INPUT DATA below:
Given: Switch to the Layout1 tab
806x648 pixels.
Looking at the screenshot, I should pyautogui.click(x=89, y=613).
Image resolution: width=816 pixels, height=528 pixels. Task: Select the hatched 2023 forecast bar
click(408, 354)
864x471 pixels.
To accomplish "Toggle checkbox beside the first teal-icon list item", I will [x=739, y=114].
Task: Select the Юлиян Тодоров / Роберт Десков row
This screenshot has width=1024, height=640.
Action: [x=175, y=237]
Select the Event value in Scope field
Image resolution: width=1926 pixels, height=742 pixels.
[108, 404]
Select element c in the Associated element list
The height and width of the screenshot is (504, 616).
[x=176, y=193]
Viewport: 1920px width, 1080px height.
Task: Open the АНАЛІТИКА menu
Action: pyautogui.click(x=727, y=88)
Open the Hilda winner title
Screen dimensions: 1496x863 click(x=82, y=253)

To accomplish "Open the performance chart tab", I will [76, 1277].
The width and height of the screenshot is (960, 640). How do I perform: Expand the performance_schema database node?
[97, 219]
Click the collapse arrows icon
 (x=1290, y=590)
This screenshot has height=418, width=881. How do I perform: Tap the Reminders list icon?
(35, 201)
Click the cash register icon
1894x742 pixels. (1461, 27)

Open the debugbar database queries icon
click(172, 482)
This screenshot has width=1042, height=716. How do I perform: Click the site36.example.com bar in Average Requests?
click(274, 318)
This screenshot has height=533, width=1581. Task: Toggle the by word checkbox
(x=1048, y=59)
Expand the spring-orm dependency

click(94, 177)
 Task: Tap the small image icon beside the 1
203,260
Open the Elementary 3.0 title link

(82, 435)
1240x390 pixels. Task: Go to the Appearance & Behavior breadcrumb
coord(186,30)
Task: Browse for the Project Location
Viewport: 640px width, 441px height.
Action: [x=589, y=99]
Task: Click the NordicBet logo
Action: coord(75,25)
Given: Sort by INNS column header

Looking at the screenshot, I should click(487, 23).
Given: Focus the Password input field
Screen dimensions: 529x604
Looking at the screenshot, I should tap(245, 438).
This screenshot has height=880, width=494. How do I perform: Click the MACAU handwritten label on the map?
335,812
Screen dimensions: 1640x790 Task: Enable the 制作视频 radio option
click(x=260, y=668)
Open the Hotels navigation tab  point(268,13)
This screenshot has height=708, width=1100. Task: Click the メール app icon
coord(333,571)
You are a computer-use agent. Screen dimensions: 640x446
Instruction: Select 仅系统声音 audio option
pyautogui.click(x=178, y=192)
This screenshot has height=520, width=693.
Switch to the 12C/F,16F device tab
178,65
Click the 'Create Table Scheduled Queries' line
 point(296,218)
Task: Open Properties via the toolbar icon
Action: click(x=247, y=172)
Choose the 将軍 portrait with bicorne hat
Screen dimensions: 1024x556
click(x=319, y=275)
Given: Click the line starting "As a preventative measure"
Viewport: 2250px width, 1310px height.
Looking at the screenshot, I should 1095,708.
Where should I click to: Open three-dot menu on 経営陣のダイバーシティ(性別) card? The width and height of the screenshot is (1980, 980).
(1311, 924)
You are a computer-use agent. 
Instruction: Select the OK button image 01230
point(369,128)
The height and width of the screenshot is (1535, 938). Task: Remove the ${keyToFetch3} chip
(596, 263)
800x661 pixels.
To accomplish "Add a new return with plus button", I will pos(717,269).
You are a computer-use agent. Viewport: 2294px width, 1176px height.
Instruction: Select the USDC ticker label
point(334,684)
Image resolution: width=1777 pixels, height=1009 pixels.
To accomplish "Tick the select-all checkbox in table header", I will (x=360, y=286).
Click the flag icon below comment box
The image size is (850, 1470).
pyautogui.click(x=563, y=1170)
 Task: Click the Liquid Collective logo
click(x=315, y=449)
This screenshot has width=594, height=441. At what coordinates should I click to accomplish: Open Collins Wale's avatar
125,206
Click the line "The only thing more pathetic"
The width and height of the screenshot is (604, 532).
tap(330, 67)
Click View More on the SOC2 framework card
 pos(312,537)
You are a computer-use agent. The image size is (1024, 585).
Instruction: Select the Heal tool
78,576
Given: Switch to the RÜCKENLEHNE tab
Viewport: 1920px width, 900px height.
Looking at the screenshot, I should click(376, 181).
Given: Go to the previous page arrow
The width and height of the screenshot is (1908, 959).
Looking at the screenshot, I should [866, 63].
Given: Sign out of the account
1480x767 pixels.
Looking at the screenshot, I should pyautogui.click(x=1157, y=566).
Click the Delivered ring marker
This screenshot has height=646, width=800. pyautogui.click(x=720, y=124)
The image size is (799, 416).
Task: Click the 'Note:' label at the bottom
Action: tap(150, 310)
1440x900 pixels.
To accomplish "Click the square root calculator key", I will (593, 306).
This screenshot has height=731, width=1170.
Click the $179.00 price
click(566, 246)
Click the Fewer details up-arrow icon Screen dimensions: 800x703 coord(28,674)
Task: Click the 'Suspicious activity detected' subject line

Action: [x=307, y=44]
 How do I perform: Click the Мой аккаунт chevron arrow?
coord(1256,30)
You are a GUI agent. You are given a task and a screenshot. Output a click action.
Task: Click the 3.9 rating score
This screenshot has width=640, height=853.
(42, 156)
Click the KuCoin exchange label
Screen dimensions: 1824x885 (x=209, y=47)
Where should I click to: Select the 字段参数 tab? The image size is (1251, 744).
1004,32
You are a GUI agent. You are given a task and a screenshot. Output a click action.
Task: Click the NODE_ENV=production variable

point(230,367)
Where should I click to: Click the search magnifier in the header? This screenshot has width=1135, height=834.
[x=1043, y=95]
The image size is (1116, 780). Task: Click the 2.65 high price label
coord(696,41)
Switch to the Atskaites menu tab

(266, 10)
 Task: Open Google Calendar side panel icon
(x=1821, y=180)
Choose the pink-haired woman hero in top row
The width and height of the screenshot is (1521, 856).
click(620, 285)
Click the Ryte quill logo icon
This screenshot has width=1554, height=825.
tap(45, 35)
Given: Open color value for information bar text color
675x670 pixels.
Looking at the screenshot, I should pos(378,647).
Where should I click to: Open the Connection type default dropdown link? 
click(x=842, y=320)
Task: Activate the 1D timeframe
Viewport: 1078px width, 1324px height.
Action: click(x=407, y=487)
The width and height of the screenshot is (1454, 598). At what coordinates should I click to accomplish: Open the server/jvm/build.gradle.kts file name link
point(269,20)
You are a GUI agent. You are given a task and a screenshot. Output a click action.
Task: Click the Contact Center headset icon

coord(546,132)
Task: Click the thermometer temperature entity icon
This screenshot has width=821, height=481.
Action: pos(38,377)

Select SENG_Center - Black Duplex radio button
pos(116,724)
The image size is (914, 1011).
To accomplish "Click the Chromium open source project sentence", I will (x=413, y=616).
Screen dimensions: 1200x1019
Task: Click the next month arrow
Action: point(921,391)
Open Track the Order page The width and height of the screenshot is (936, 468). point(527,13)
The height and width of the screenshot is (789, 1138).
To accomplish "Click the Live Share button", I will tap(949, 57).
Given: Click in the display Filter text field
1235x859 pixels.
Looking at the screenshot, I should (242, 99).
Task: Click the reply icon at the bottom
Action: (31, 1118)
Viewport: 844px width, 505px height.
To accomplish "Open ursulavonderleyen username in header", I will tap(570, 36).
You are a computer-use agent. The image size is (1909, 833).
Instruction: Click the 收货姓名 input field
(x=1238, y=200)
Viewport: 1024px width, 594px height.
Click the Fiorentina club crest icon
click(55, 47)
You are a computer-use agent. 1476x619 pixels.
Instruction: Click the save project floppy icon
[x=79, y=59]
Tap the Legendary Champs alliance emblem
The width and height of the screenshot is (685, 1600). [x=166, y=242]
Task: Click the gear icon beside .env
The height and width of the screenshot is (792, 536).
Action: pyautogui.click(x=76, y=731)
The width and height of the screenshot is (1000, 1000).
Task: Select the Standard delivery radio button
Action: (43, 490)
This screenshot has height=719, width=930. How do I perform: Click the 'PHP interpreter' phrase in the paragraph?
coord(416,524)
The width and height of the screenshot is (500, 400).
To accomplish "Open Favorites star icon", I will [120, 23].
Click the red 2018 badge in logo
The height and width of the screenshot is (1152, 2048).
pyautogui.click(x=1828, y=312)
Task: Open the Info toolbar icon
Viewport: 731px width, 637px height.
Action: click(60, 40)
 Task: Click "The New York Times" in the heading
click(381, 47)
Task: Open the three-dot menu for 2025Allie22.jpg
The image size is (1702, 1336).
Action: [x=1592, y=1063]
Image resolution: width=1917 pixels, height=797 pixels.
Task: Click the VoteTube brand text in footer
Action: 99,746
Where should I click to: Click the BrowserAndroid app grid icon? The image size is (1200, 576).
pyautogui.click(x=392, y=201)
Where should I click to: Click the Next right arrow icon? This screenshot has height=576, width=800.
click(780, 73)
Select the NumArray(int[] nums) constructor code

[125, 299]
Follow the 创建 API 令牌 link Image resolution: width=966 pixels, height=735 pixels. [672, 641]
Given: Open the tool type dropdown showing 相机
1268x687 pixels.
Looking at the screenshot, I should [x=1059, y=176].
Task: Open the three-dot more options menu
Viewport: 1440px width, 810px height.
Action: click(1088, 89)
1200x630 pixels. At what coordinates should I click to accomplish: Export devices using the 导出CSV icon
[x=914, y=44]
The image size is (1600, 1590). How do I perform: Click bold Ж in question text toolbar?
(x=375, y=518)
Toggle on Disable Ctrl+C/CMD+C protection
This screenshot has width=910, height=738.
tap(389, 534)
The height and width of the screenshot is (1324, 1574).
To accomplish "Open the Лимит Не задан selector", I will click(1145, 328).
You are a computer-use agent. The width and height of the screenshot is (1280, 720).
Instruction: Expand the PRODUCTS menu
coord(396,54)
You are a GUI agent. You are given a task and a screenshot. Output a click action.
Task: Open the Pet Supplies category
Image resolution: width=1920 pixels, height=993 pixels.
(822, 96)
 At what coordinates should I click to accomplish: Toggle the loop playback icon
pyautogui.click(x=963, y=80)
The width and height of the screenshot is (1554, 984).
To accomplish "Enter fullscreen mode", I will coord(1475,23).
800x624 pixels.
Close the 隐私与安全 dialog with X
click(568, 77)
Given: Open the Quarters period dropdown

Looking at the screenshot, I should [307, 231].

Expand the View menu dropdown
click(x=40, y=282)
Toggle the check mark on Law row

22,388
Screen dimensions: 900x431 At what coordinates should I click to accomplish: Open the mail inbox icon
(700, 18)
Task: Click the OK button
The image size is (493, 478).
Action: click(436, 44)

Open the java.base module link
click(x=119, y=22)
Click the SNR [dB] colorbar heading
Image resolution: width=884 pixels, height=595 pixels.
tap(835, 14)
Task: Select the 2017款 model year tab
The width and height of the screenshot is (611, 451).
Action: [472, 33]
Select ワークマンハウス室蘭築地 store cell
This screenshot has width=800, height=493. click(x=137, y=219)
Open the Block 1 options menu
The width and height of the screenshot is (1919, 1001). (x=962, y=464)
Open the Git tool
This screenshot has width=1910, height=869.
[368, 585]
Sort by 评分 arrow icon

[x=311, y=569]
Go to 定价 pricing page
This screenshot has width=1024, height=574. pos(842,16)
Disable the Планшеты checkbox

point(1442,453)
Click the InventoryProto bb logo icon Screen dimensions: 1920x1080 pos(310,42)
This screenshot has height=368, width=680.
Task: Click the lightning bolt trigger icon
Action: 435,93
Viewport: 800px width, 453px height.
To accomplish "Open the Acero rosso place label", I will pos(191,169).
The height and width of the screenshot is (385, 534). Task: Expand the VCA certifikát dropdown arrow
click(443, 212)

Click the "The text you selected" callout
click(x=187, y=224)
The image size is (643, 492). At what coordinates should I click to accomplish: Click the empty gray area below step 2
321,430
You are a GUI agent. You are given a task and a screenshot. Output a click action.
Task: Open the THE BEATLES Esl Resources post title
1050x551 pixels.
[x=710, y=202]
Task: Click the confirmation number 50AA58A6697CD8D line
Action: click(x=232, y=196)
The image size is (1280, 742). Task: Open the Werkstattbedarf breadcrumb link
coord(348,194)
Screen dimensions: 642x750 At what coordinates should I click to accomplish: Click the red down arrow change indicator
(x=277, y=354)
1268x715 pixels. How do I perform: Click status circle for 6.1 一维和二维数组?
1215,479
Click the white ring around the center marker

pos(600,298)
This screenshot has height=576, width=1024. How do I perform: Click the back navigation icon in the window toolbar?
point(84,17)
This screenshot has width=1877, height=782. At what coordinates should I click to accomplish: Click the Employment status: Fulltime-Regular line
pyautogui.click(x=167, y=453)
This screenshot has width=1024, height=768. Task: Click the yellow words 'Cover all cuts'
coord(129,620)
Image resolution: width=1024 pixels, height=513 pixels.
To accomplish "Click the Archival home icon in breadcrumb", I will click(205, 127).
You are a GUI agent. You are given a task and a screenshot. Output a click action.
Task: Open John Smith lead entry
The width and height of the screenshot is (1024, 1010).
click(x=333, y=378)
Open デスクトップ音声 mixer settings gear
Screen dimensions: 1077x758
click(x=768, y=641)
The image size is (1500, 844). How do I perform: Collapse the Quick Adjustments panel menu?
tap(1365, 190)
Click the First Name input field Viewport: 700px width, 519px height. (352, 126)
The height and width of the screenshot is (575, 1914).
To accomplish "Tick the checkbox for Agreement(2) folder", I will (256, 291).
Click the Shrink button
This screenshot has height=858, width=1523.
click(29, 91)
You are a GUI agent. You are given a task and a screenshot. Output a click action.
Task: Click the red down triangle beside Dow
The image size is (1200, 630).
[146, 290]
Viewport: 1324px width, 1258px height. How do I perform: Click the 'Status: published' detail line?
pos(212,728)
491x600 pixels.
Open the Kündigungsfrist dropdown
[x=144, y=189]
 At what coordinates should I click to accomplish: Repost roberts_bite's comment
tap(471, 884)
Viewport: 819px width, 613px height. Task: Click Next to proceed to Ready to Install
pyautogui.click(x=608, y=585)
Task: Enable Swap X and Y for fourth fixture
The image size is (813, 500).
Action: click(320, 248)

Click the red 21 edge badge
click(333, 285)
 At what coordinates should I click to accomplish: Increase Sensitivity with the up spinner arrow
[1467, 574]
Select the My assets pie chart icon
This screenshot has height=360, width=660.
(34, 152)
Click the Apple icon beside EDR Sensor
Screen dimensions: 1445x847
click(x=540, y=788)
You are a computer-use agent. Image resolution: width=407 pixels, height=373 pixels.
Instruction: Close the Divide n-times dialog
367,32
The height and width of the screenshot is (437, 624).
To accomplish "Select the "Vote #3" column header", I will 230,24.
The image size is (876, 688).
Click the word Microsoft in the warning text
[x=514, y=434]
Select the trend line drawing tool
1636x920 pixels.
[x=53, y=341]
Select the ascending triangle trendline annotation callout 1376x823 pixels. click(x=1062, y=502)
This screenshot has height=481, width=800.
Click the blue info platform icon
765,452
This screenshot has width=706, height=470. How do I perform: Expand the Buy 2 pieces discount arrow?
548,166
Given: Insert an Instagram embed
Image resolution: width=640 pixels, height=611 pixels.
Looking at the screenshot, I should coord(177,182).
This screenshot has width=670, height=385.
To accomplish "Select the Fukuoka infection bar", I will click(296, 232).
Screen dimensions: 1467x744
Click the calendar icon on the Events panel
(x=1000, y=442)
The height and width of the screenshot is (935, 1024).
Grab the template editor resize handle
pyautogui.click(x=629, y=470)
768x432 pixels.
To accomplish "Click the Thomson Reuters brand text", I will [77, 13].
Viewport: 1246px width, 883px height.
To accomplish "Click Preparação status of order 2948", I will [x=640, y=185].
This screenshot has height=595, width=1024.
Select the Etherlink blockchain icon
End of INPUT DATA.
▸ **REQUIRED ACTION**: Output only the lines from the top of the entries through the one holding "864x471 pixels.", copied exactly.

▸ **OUTPUT FOR THIS EXERCISE**:
Given: Switch to the Layout1 tab
806x648 pixels.
Looking at the screenshot, I should pyautogui.click(x=89, y=613).
Image resolution: width=816 pixels, height=528 pixels. Task: Select the hatched 2023 forecast bar
click(408, 354)
864x471 pixels.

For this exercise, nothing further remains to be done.